By James Burgess for OilPrice.com
Derailed trains carrying crude oil from America’s oil patch have become depressingly common, but with the federal government not moving on regulation, the rail industry is taking matters into their own hands. BNSF Railway Company, owned by Warren Buffet, announced that it would buy its own fleet of railcars with enhanced safety standards that go beyond what is required by law. They hope the safer cars will prevent future derailments, and lower the chances of safety incidents like explosions and oil spills.
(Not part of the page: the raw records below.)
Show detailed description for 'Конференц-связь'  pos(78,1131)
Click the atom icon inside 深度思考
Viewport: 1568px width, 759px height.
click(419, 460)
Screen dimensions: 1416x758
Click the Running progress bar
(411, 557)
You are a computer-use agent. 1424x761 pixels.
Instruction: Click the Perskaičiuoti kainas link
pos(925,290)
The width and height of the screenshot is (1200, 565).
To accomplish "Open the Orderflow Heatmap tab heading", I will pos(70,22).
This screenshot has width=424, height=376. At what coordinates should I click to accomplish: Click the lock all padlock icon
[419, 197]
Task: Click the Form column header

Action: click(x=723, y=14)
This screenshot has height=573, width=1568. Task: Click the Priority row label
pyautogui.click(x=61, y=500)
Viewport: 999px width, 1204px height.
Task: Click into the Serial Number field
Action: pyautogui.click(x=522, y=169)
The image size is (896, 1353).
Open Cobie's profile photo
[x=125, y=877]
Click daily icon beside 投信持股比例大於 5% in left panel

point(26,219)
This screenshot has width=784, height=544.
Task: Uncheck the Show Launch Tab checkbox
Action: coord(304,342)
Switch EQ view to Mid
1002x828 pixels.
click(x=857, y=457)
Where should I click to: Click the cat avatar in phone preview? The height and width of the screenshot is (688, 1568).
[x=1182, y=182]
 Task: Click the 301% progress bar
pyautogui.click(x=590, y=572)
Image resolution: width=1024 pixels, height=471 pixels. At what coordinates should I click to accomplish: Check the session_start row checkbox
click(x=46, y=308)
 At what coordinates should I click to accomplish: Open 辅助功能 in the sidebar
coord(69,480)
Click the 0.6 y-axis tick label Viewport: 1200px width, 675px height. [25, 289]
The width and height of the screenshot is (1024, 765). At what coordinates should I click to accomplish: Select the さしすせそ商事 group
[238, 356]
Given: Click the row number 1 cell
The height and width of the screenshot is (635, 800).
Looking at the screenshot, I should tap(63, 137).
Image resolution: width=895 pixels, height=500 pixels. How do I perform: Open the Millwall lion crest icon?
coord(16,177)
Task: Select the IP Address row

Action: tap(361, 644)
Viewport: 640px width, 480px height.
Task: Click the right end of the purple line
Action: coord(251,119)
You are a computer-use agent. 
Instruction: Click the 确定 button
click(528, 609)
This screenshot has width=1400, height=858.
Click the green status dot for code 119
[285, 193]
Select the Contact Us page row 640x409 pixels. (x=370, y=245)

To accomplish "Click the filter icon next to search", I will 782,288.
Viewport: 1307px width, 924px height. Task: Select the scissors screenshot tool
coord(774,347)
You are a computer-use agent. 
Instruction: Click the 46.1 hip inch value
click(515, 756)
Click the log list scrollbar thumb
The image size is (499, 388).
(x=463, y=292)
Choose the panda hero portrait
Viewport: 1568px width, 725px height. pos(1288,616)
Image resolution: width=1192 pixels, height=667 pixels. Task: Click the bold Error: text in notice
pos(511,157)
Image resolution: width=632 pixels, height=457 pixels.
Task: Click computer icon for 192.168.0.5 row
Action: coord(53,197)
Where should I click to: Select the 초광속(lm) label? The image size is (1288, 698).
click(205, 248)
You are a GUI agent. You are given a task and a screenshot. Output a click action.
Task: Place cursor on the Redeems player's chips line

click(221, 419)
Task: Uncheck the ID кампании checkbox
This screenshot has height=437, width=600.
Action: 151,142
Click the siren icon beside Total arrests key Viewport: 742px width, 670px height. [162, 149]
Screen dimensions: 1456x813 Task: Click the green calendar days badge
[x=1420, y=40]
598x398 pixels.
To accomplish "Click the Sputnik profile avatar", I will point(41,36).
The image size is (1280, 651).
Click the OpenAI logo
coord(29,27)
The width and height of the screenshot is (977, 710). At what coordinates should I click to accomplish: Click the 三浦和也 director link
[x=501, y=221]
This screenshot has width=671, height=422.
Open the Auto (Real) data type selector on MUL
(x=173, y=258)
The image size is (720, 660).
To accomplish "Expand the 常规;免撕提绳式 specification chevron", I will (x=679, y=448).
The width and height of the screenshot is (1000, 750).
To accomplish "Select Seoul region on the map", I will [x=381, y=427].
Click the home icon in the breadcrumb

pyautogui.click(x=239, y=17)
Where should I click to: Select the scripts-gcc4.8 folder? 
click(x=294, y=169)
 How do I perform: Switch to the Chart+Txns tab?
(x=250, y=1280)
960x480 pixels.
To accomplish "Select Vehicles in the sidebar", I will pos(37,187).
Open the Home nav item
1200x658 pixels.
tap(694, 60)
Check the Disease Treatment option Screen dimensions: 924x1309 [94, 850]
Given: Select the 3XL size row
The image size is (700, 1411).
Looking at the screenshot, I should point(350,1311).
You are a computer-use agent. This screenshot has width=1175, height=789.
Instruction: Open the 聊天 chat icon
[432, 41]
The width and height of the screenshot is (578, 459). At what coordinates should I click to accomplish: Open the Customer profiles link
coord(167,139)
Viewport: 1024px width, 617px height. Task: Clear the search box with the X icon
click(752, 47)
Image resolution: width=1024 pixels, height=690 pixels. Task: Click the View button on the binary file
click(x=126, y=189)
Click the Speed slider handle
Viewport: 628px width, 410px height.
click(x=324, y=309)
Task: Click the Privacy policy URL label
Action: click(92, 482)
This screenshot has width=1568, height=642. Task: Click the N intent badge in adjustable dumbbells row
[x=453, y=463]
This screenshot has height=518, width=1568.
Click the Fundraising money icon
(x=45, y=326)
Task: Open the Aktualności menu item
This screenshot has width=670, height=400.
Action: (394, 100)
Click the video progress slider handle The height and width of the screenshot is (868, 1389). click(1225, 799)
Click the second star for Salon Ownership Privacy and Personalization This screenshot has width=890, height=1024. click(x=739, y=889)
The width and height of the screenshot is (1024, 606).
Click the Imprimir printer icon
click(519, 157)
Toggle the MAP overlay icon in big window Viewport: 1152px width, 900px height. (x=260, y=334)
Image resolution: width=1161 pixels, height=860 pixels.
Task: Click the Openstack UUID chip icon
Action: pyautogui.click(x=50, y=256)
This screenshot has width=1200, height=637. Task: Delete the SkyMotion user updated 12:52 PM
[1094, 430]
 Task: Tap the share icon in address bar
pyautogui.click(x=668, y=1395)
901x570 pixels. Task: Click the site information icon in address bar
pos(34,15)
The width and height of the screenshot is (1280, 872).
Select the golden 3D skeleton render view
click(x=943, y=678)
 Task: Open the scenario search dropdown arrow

The move is an interesting one because it is uncommon for railroad companies to own rail cars, instead they typically own tracks and locomotives. BNSF decided to purchase 5,000 rail cars with thicker walls and ends to reduce the chance of them puncturing if derailed.
The Association of American Railroads, a trade group, set safety standards like these for all cars built after 2011. But, much of the crude oil moving around the country today happens in older cars. The Pipeline and Hazardous Materials Safety Administration (PHMSA) is considering tighter regulations, but has stated that they will not be ready until next year.
But, with oil train accidents reaching a crisis point, even the oil industry and its allies believe action is needed. BNSF decided to take action, and it is not alone. Canadian National Railway Company (CNI) and Canadian Pacific Railway Ltd. (CP) announced in mid-February that they would charge customers a premium for shipping crude oil in the pre-2011 cars to cover the risk. And refineries are making moves too. Phillips 66 (PSX), PBF Energy Inc. (PBF), Irving Oil, Tesoro Corp. (TSO), and Valero Energy Corp. (VLO) – all involved in refining petroleum products to some degree – have announced varying efforts to phase out older cars and rely much more on the newer, safer rail cars.